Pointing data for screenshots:
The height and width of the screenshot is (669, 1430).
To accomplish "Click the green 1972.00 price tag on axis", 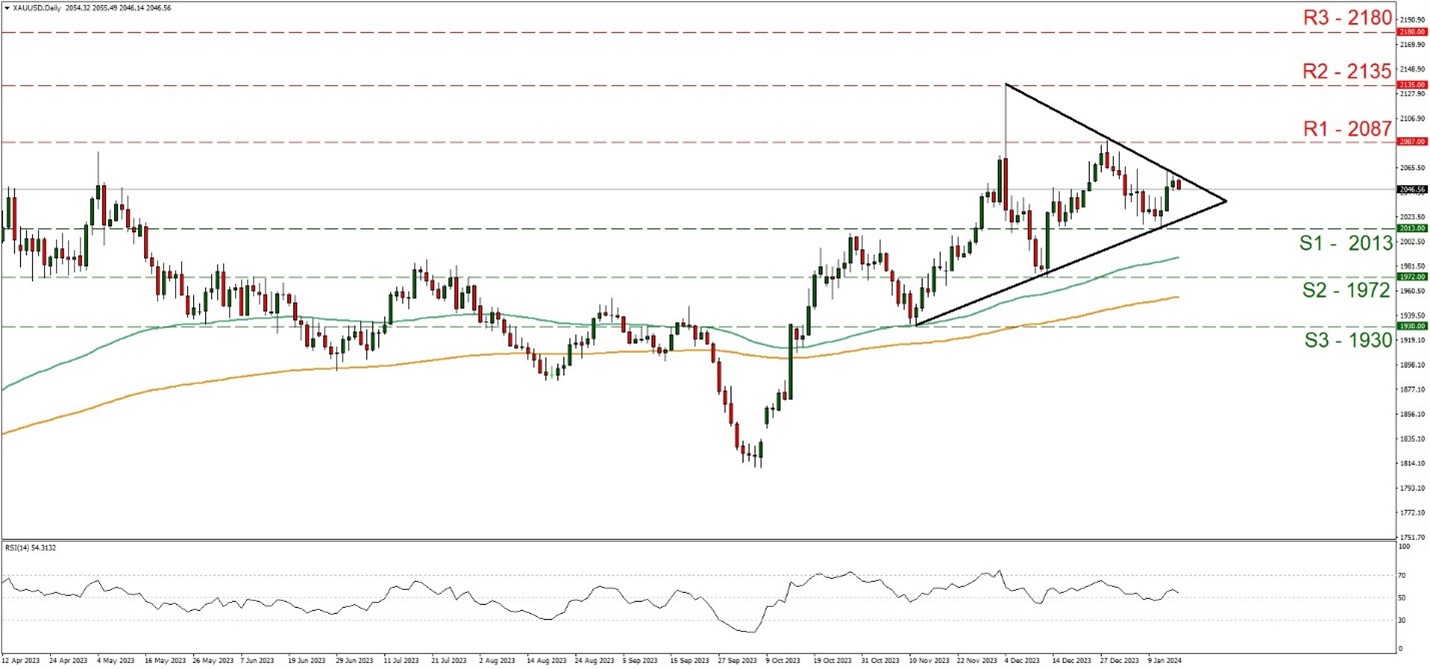I will tap(1412, 277).
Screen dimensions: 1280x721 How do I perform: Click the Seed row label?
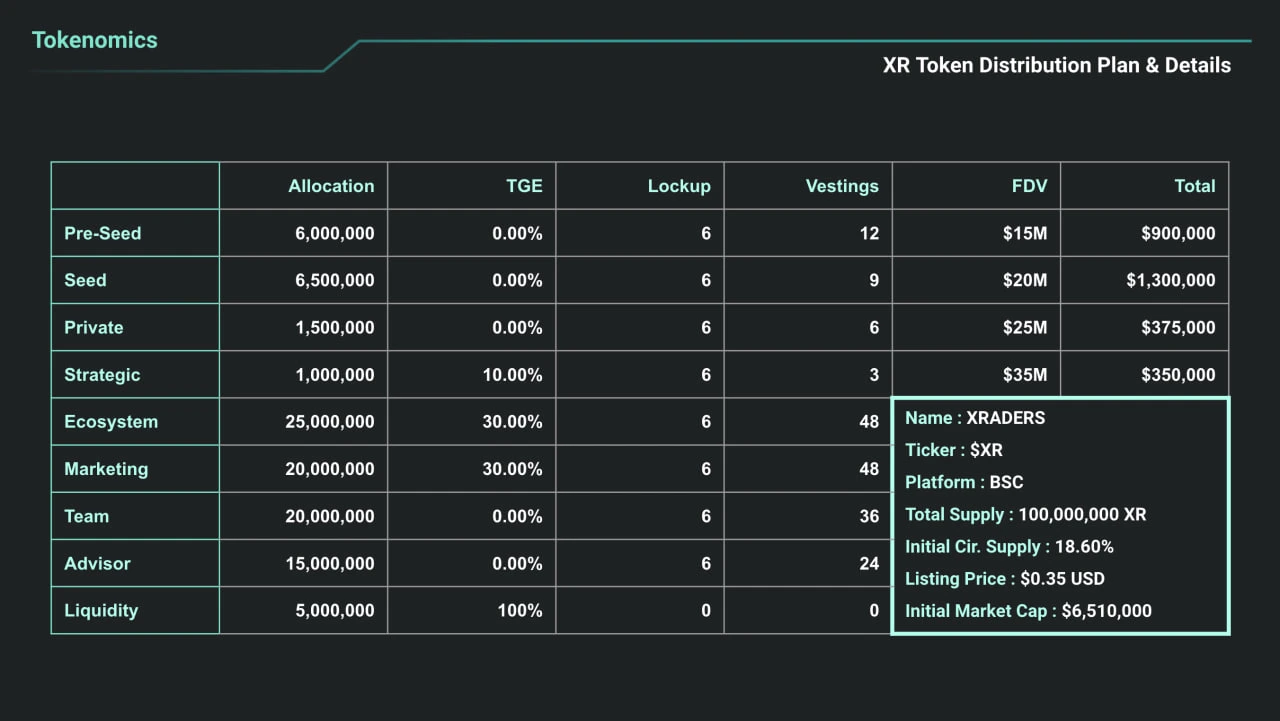coord(85,280)
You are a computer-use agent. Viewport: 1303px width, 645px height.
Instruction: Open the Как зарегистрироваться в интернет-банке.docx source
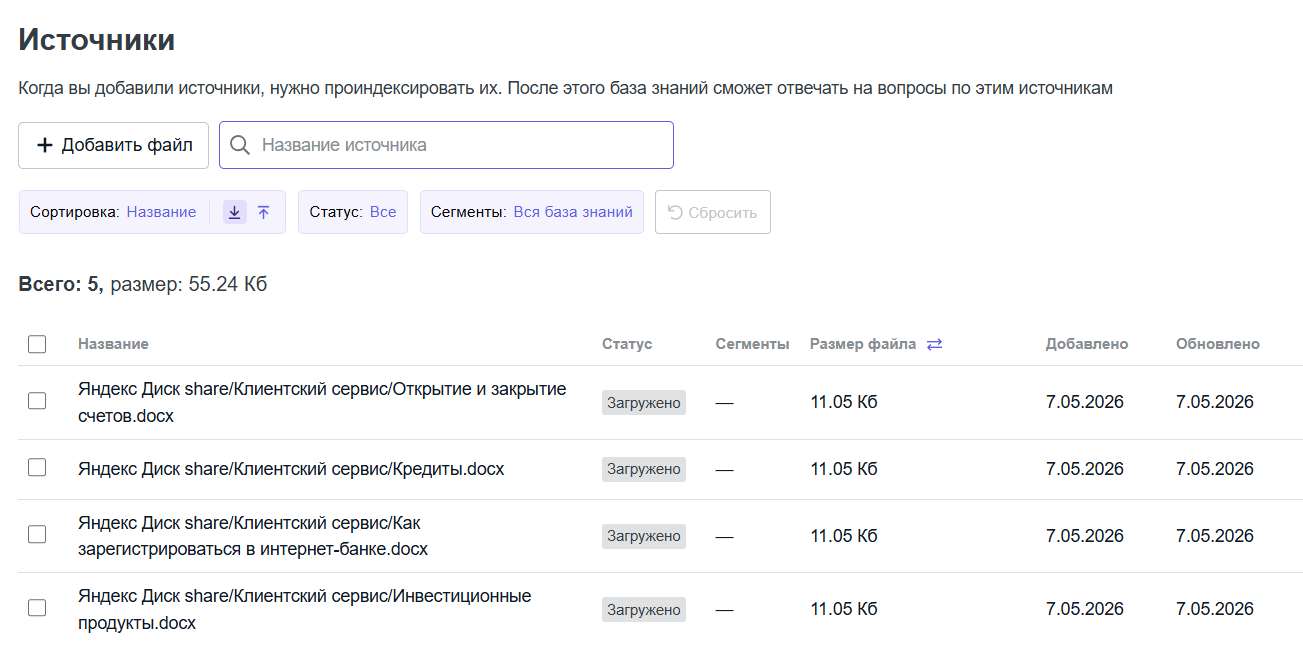click(253, 536)
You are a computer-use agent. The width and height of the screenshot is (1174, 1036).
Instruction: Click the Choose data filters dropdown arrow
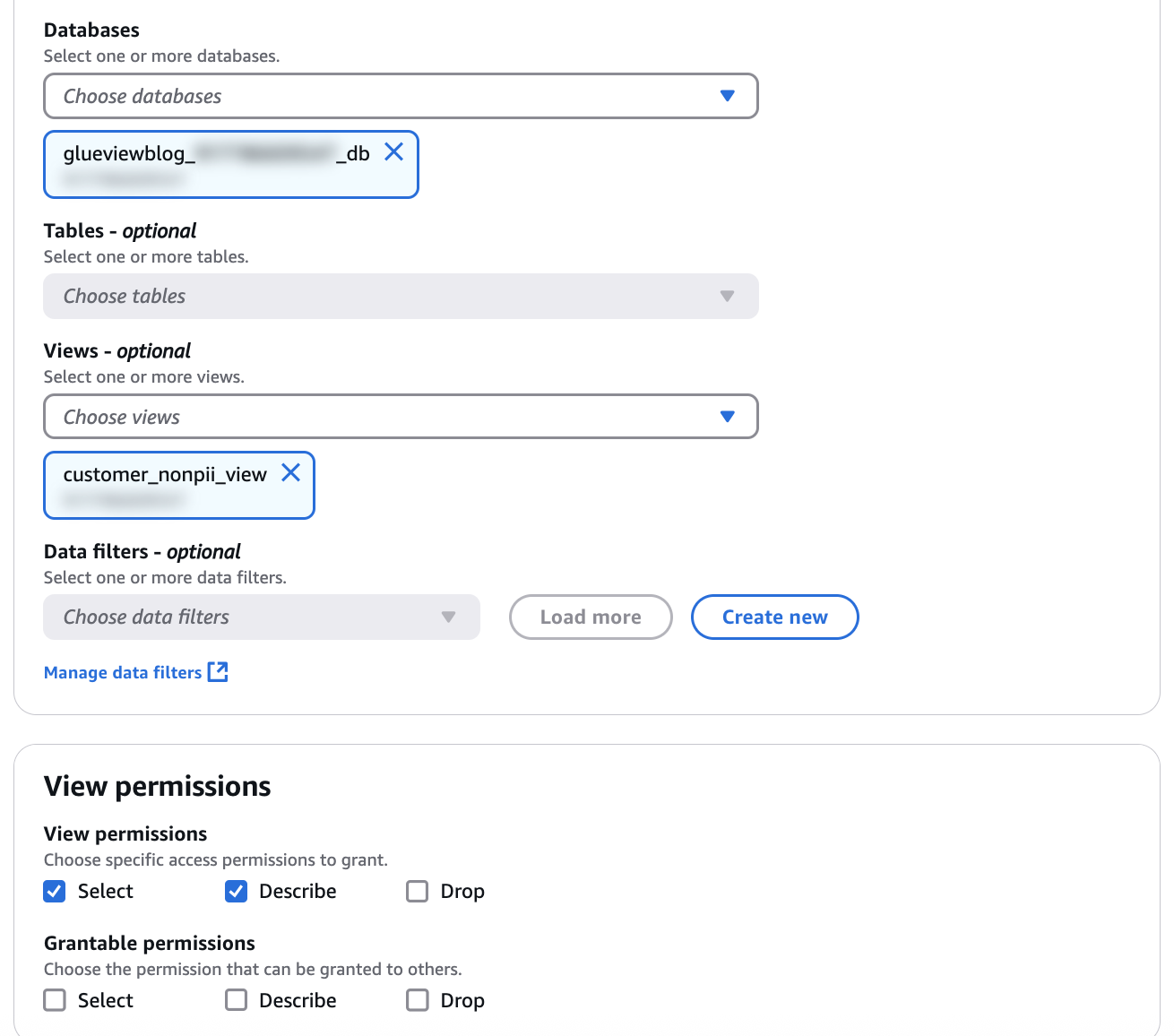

▸ **PROBLEM DETAILS**
Scale the rows starting at the line that contains "Screen dimensions: 1280x721" and ending at the end of the rows, writing them out again with their requests. Multiply every coordinate in the answers by 1.45, round to whole numbers with halves going up, and leave the pictures out.

▸ **EXERCISE OUTPUT**
Screen dimensions: 1280x721 How do I perform: Click the Seed row label?
coord(123,406)
You are a computer-use agent. Viewport: 1303px width, 645px height.
Instruction: Open the Как зарегистрироваться в интернет-банке.docx source
click(367, 777)
You are a computer-use agent. The width and height of the screenshot is (1174, 1036).
Instruction: Click the Choose data filters dropdown arrow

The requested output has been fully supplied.